Für die Eiablage schaufeln Forellen mit ihrer Schwanzflosse Gruben von bis zu drei Metern Seitenlänge und zehn Zentimetern Tiefe in das Flussbett. Ziel der Forschenden war es, diese Laichgruben zu lokalisieren und den zeitlichen Ablauf des Bauvorgangs zu analysieren. Dafür stellten die Forschenden an einem 150 Meter langen Uferabschnitt des Mashel Rivers im US-Bundesstaat Washington ein Netzwerk seismischer Stationen auf. Die in der Erde eingelassenen Geophone sind hochempfindlich und detektieren kleinste Erschütterungen im Boden. Kleine, von den Fischen bewegte Steine verursachten kurze Frequenzimpulse im Bereich von 20 bis 100 Hertz und ließen sich von Hintergrundfrequenzen des Fließwassers, von Regentropfen und sogar von den Impulsen vorbeifliegender Flugzeuge unterscheiden. „Das gleiche Signal kommt an jeder der Stationen leicht zeitversetzt an. Dadurch konnten wir bestimmen, an welchem Ort die seismische Welle erzeugt wurde“, sagt Dietze, Erstautor der Studie.

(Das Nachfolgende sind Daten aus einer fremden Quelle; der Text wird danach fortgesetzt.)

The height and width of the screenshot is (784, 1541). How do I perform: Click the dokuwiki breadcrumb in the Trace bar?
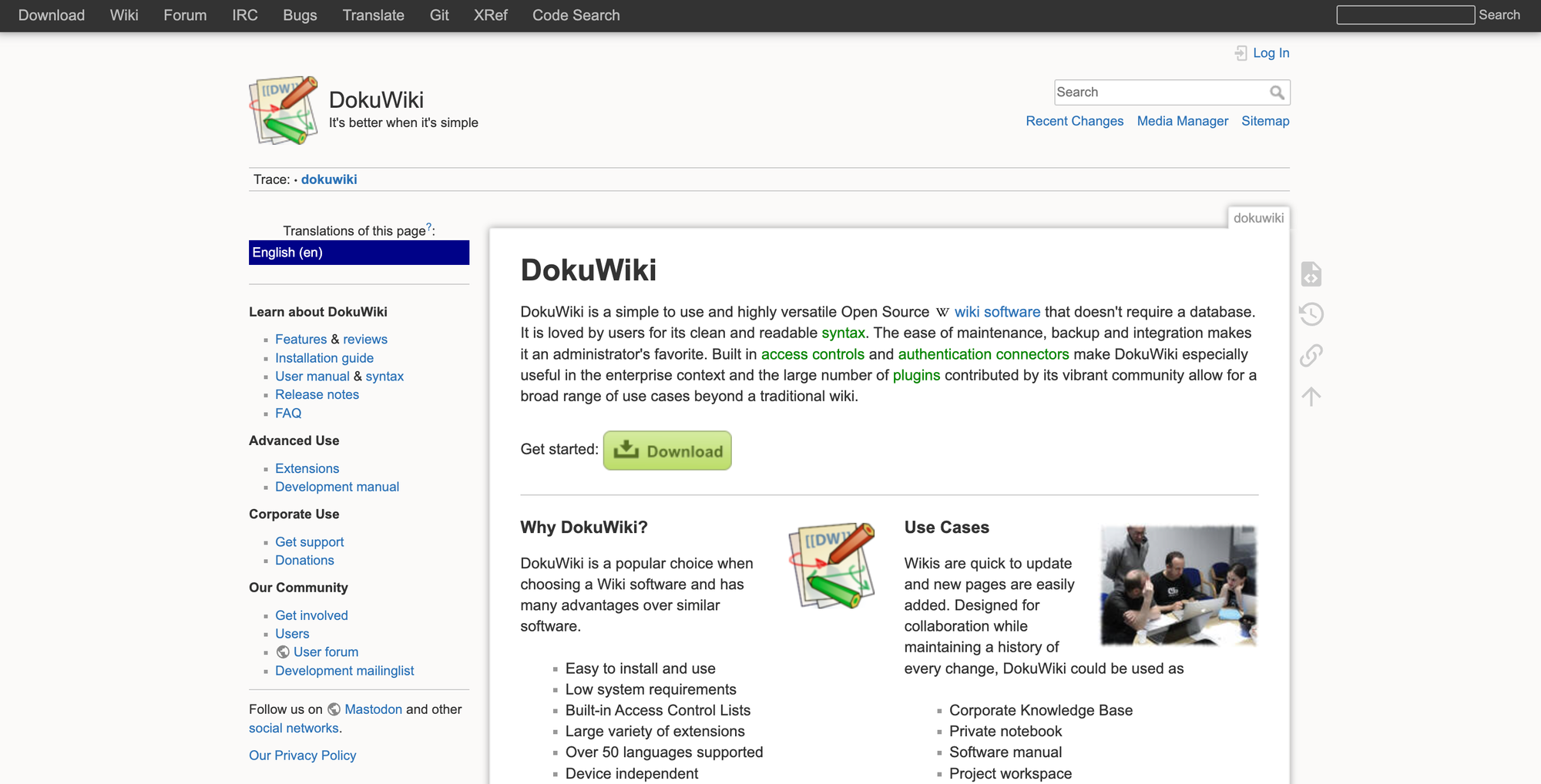click(328, 179)
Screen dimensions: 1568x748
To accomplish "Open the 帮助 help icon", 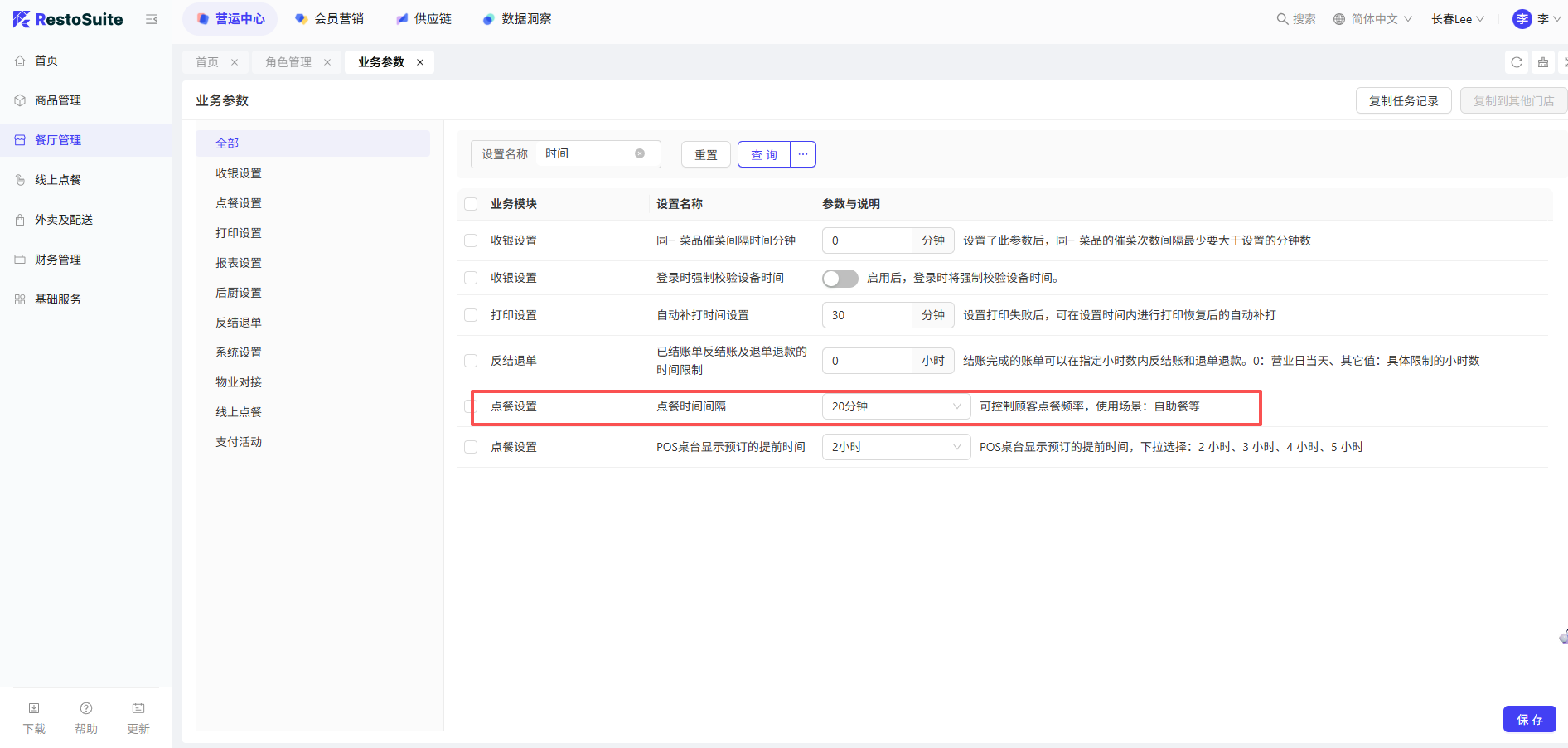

Die Forschenden hörten dem Bau von vier Laichgruben über knapp vier Wochen von Ende April bis Ende Mai zu. Die Geophone verrieten, dass die Forellen überwiegend innerhalb von elf Tagen der Messperiode mit dem Nestbau beschäftigt waren. Die Fische begannen bevorzugt bei Sonnenaufgang und waren bis in den frühen Mittag aktiv, gefolgt von einer weiteren Periode am frühen Abend. Die Forellen gruben zwischen einer und zwanzig Minuten im Sediment, typischerweise in zwei- bis dreiminütigen Intervallen aus 50 bis 100 Schwanzschlägen. Anschließend folgte eine etwa gleichlange Pause.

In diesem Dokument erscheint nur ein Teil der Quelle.